Патриций наклонился в другую сторону, к Джинджер и Виктору. К его легкому изумлению, они были крайне напряжены. Он заметил это, как только они вошли в «Одиоз». Юноша разглядывал нелепые украшения так, словно они внушали ему ужас, а когда девушка вошла в зал, лорд Витинари услышал, как она ахнула.
Они выглядели чем-то пораженными.
– Полагаю, все это для вас совершенно привычно, – сказал патриций.
– Нет, – признался Виктор. – Не слишком. Мы никогда раньше не были в настоящем картиночном зале.
– За исключением одного раза, – мрачно добавила Джинджер.
– Да. За исключением одного раза.
– Но вы же, а‑а, делаете движущиеся картинки, – благожелательно проговорил патриций.
– Да, но мы их никогда не видим. Только кусочки, когда рукояторы их склеивают. Единственные клики, которые я видел, показывали на улице, на старой простыне, – объяснил Виктор.
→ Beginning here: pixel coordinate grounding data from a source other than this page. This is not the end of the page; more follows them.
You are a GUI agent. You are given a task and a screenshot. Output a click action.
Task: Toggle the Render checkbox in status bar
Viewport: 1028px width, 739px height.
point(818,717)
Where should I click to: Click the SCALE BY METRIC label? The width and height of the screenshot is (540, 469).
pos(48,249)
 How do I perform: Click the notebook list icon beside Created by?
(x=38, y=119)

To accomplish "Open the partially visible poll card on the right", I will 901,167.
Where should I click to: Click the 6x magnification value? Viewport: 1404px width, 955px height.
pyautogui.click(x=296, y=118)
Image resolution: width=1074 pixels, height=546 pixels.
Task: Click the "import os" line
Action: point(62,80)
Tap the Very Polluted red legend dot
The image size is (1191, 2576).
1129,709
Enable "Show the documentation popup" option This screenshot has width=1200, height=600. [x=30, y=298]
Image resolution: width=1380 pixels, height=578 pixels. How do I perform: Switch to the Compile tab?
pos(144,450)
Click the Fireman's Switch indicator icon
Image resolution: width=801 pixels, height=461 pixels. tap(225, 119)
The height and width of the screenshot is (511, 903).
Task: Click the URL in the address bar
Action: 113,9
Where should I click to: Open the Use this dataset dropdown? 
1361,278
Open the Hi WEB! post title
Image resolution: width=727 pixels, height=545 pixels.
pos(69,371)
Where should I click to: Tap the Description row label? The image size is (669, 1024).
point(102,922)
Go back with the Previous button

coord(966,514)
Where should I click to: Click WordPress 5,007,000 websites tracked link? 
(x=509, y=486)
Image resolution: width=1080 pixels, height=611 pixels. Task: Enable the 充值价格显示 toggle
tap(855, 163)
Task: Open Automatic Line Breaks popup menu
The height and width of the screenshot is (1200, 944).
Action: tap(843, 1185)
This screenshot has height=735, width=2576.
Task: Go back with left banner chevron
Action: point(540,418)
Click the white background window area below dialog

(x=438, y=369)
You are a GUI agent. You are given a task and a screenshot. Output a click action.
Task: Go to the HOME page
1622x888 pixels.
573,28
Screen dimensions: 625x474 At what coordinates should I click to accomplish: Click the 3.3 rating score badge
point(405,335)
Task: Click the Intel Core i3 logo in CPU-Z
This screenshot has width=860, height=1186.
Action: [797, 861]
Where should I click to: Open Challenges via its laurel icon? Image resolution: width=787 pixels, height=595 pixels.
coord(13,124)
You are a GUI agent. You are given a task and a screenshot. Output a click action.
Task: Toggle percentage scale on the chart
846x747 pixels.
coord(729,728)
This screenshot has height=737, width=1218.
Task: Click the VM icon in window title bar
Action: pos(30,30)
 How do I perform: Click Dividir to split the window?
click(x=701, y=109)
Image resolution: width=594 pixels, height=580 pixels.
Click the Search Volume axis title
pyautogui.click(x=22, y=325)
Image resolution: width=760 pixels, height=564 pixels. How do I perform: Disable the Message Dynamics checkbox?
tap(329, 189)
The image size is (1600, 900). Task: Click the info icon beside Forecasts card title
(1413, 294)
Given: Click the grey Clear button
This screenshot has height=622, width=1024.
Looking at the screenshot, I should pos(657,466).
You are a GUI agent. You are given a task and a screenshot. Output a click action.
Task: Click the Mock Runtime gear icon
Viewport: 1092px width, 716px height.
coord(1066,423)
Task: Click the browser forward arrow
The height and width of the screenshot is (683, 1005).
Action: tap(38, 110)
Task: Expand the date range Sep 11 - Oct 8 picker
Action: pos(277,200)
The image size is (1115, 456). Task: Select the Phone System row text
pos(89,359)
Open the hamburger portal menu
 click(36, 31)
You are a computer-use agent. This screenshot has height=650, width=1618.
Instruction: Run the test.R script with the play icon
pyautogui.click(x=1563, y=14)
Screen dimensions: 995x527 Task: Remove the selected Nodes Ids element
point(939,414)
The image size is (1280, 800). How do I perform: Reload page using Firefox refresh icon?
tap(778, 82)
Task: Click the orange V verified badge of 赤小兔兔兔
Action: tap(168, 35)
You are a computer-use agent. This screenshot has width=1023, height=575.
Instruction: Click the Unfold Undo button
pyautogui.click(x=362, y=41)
– Значит, для вас это все в новинку? – спросил патриций.
– Не совсем. – Лицо у Виктора было серое.
– Очень интересно, – сказал патриций и продолжил не слушать Достабля. Свой пост он занял не благодаря тому, что его интересовало, как устроены вещи. Его интересовало, как работают люди.
Сидевший чуть дальше Солл придвинулся к дяде и уронил ему на колени небольшой завиток пленки.
– Это твое, – сладким голосом сообщил он.
– Что это? – не понял Достабль.
– Да понимаешь, я вдруг решил по-быстренькому проглядеть клик, прежде чем его покажут…
– Правда? – спросил Достабль.
– И, не поверишь, прямо посреди сцены с пылающим городом я обнаружил целых пять минут с изображением тарелки ребрышек в Особом Арахисовом Соусе Харги. И я, конечно, знаю, откуда она там взялась. Но мне интересно почему.
Достабль виновато улыбнулся.
– Ну, я как подумал, – признался он, – если из-за одной маленькой картиночки люди бросаются что-нибудь покупать – только представь, что будет после пяти минут.
Солл не сводил с него сердитого взгляда.
– Ты ранил меня в самое сердце, – сказал Достабль. – Ты мне не поверил. Своему родному дядюшке. После того как я торжественно поклялся ничего больше не делать, ты мне не поверил? Ты огорчил меня, Солл. Я глубоко огорчен. Что сталось с честью?
– Думаю, дядюшка, ты ее загнал кому-то по де-шевке.